Fairmount Apartments smoking ban first for Chattanooga

Friday, January 1, 1904

photo Workers walk in front Fairmount Apartments, a new public housing complex, which will be smoke free and highly efficient when they open this year.

PUBLIC MEETINGWhat: Chattanooga Housing Authority board meetingWhen: 12:30 p.m. TuesdayWhere: CHA main office, 801 N. Holtzclaw Ave.

Jesse Lawrence has smoked for more than 20 years, but she supports the Chattanooga Housing Authority's policy to make Fairmount Apartments the first nonsmoking public housing site in the city.

"If you know you're living in government property, you have to live by their rules," said Lawrence, who lives in East Lake Courts.

Lawrence, who said she's been trying to stop smoking for a year, is among the Chattanooga public housing residents who will be watching in March when the $4.6 million Fairmount Apartments opens with its nonsmoking policy.

CHA board members are scheduled to discuss the nonsmoking rule at its board meeting Tuesday.

If all goes as planned when Fairmount opens, CHA will become one of more than 285 public housing sites nationwide -- about 10 percent of the country's total -- with a ban on indoor smoking, according to the Michigan-based Smoke Free Environment Law Project.

"I applaud the Chattanooga Housing Authority for adopting this policy," said Jim Bergman, founder of the project.

The penalty for smoking inside Fairmount Apartments could be as severe as eviction, said Jim Sattler, CHA board vice president.

"Once smoke gets into a place, it stays pretty stagnant. It's there. It's prevalent," Sattler said. "So it's going to be a serious situation."

Designated smoking areas outside the apartments will be provided, he said.

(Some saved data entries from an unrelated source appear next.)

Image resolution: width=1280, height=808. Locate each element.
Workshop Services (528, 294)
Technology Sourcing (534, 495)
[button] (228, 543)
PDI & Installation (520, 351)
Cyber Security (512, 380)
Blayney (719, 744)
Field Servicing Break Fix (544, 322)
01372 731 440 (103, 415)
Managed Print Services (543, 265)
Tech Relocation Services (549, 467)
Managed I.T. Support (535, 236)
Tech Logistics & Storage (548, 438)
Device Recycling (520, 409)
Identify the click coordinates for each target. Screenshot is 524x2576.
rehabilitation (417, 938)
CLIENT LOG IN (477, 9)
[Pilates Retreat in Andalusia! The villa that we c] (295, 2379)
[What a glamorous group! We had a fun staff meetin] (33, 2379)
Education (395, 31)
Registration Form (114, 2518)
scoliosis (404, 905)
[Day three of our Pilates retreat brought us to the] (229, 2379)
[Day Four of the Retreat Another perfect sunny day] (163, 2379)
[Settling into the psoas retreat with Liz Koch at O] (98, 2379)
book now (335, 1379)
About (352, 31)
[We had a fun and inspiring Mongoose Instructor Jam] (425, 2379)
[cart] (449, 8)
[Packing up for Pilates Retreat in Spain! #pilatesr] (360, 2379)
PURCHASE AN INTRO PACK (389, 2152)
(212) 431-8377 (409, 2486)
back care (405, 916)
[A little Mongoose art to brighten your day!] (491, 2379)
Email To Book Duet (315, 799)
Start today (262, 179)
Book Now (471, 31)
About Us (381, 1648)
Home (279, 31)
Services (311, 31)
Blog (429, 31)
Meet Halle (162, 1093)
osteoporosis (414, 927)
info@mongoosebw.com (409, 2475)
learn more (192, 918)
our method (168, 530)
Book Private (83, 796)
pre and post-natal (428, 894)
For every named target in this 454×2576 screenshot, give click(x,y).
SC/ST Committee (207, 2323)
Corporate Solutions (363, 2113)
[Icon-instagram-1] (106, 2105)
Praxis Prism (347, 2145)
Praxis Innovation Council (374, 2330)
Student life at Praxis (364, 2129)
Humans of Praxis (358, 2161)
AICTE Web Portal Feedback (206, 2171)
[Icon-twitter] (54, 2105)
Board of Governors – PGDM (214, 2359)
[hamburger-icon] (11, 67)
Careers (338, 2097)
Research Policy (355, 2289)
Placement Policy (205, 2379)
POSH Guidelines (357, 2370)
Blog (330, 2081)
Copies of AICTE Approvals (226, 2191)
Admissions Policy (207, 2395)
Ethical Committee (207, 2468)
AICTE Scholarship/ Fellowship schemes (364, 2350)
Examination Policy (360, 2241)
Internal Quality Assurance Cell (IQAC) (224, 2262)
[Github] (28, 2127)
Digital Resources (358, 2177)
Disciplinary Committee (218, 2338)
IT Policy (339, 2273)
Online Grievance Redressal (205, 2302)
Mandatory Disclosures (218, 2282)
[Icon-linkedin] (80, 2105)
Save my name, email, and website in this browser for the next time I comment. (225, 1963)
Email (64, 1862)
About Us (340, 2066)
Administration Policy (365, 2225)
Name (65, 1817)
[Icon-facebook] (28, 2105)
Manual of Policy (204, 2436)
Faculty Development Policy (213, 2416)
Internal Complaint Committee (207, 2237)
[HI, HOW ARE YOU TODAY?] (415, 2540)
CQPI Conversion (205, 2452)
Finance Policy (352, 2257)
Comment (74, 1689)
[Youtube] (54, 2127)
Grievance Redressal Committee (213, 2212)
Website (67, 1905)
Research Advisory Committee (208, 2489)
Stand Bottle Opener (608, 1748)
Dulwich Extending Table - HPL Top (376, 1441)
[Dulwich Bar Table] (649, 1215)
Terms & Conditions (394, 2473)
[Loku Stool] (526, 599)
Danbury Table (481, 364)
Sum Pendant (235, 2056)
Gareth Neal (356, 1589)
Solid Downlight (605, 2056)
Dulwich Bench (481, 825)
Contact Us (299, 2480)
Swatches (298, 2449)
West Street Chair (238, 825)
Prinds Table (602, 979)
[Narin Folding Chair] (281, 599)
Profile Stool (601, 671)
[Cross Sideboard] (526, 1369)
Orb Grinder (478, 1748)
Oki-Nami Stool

Housing officials can expect the site to have healthier residents and lower cleaning costs, said Bergman. Turning over an apartment unit that once held smokers costs an additional $1,000 to $3,000 because of the additional cleanup, he said.

"That is washing walls to get tar and nicotine off and then two or three coats of primer and then two or three coats of paint and then prayer that the tar and nicotine don't leak through," Bergman said.

After smoking for 22 years, Lawrence said she started last year trying to quit because she heard so many smoking complaints. People talk about you when you smoke, she said.

"You don't want people turning their nose up at you," she said. "They may not be ugly about it, but they're smelling smoke. People don't want to be smelling that stuff. You can see their expression."

About 20 percent of the general U.S. population smokes, but that percentage rises to about 30 percent among people with low incomes, said Bergman.

In July 2009, the U.S. Department of Housing and Urban Development issued a notice "strongly" encouraging public housing authorities to implement nonsmoking policies in some or all of its public housing units.

More than 112 public housing authorities and housing commissions across the country had implemented nonsmoking policies before the end of 2009, according to the Smoke-Free Environment Law Project.

According to the American Lung Association, cigarette smoking is the No. 1 cause of preventable disease in the United States.

Local housing officials said they made Fairmount a nonsmoking site to meet a HUD requirement when applying for a competitive grant to build the site. HUD gave housing authorities points for each requirement met and higher points increased the chance of getting the grant.

"In our application to HUD we said, 'Yes, we want to take this credit and we will make this site nonsmoking,'" said Naveed Minhas, CHA's vice president of development.

HUD chose CHA to be among 36 housing sites across the country to receive $4.5 million in stimulus money through the American Reinvestment and Recovery Act. The money was used to build Fairmount.

Minhas said he doesn't know if smoking bans will follow for other sites.

"But my gut feeling is that it's good to go in that way in the future," he said. "I think because of health reasons ... we need to discourage smoking at the family sites with children growing up."